All entries that follow are to be written out verbatim.
──────────
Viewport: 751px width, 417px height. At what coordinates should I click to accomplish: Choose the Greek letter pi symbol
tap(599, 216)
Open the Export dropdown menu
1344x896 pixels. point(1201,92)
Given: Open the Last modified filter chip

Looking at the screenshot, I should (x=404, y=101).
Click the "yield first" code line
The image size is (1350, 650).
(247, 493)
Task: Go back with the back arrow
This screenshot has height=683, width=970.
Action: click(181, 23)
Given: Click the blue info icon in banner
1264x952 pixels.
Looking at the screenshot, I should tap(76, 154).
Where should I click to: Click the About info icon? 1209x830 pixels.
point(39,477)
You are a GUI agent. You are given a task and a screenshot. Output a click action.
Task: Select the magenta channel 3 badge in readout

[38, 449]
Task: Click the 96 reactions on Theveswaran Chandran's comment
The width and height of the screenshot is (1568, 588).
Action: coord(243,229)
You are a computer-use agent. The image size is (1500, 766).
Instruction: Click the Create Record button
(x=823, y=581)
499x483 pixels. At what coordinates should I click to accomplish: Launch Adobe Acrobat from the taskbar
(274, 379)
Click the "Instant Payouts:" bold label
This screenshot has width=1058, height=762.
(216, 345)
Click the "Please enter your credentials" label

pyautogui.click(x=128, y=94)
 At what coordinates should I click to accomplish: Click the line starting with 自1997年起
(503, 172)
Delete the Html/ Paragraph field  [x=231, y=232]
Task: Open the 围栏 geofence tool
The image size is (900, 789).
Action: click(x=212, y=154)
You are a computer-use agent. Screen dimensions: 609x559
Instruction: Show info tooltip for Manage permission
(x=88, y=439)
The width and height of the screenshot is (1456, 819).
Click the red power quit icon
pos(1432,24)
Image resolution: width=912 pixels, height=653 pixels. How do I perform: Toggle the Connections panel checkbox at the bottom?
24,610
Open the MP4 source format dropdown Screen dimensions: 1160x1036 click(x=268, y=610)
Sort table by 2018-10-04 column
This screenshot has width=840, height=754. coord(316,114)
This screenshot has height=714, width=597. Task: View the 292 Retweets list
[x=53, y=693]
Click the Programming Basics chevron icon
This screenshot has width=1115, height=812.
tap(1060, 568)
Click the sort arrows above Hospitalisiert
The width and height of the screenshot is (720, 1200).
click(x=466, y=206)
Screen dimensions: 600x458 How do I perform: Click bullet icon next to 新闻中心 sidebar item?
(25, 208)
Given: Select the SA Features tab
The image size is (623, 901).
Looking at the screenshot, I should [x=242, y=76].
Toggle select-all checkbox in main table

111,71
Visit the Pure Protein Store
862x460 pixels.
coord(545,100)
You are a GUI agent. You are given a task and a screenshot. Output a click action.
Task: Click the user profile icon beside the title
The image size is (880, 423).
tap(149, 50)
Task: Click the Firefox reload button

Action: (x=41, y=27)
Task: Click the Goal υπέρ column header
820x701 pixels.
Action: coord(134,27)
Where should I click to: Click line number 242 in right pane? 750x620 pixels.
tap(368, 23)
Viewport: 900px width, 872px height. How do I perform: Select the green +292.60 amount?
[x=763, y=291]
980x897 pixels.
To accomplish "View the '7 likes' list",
──────────
--- Written response ---
Viewport: 751px width, 417px height. At what coordinates should I click to accomplish: Choose the Greek letter pi symbol
tap(599, 216)
Open the Export dropdown menu
1344x896 pixels. point(1201,92)
Given: Open the Last modified filter chip

Looking at the screenshot, I should (x=404, y=101).
Click the "yield first" code line
The image size is (1350, 650).
(247, 493)
Task: Go back with the back arrow
This screenshot has height=683, width=970.
Action: click(181, 23)
Given: Click the blue info icon in banner
1264x952 pixels.
Looking at the screenshot, I should tap(76, 154).
Where should I click to: Click the About info icon? 1209x830 pixels.
point(39,477)
You are a GUI agent. You are given a task and a screenshot. Output a click action.
Task: Select the magenta channel 3 badge in readout

[38, 449]
Task: Click the 96 reactions on Theveswaran Chandran's comment
The width and height of the screenshot is (1568, 588).
Action: coord(243,229)
You are a computer-use agent. The image size is (1500, 766).
Instruction: Click the Create Record button
(x=823, y=581)
499x483 pixels. At what coordinates should I click to accomplish: Launch Adobe Acrobat from the taskbar
(274, 379)
Click the "Instant Payouts:" bold label
This screenshot has width=1058, height=762.
(216, 345)
Click the "Please enter your credentials" label

pyautogui.click(x=128, y=94)
 At what coordinates should I click to accomplish: Click the line starting with 自1997年起
(503, 172)
Delete the Html/ Paragraph field  [x=231, y=232]
Task: Open the 围栏 geofence tool
The image size is (900, 789).
Action: click(x=212, y=154)
You are a computer-use agent. Screen dimensions: 609x559
Instruction: Show info tooltip for Manage permission
(x=88, y=439)
The width and height of the screenshot is (1456, 819).
Click the red power quit icon
pos(1432,24)
Image resolution: width=912 pixels, height=653 pixels. How do I perform: Toggle the Connections panel checkbox at the bottom?
24,610
Open the MP4 source format dropdown Screen dimensions: 1160x1036 click(x=268, y=610)
Sort table by 2018-10-04 column
This screenshot has width=840, height=754. coord(316,114)
This screenshot has height=714, width=597. Task: View the 292 Retweets list
[x=53, y=693]
Click the Programming Basics chevron icon
This screenshot has width=1115, height=812.
tap(1060, 568)
Click the sort arrows above Hospitalisiert
The width and height of the screenshot is (720, 1200).
click(x=466, y=206)
Screen dimensions: 600x458 How do I perform: Click bullet icon next to 新闻中心 sidebar item?
(25, 208)
Given: Select the SA Features tab
The image size is (623, 901).
Looking at the screenshot, I should [x=242, y=76].
Toggle select-all checkbox in main table

111,71
Visit the Pure Protein Store
862x460 pixels.
coord(545,100)
You are a GUI agent. You are given a task and a screenshot. Output a click action.
Task: Click the user profile icon beside the title
The image size is (880, 423).
tap(149, 50)
Task: Click the Firefox reload button

Action: (x=41, y=27)
Task: Click the Goal υπέρ column header
820x701 pixels.
Action: coord(134,27)
Where should I click to: Click line number 242 in right pane? 750x620 pixels.
tap(368, 23)
Viewport: 900px width, 872px height. How do I perform: Select the green +292.60 amount?
[x=763, y=291]
980x897 pixels.
To accomplish "View the '7 likes' list",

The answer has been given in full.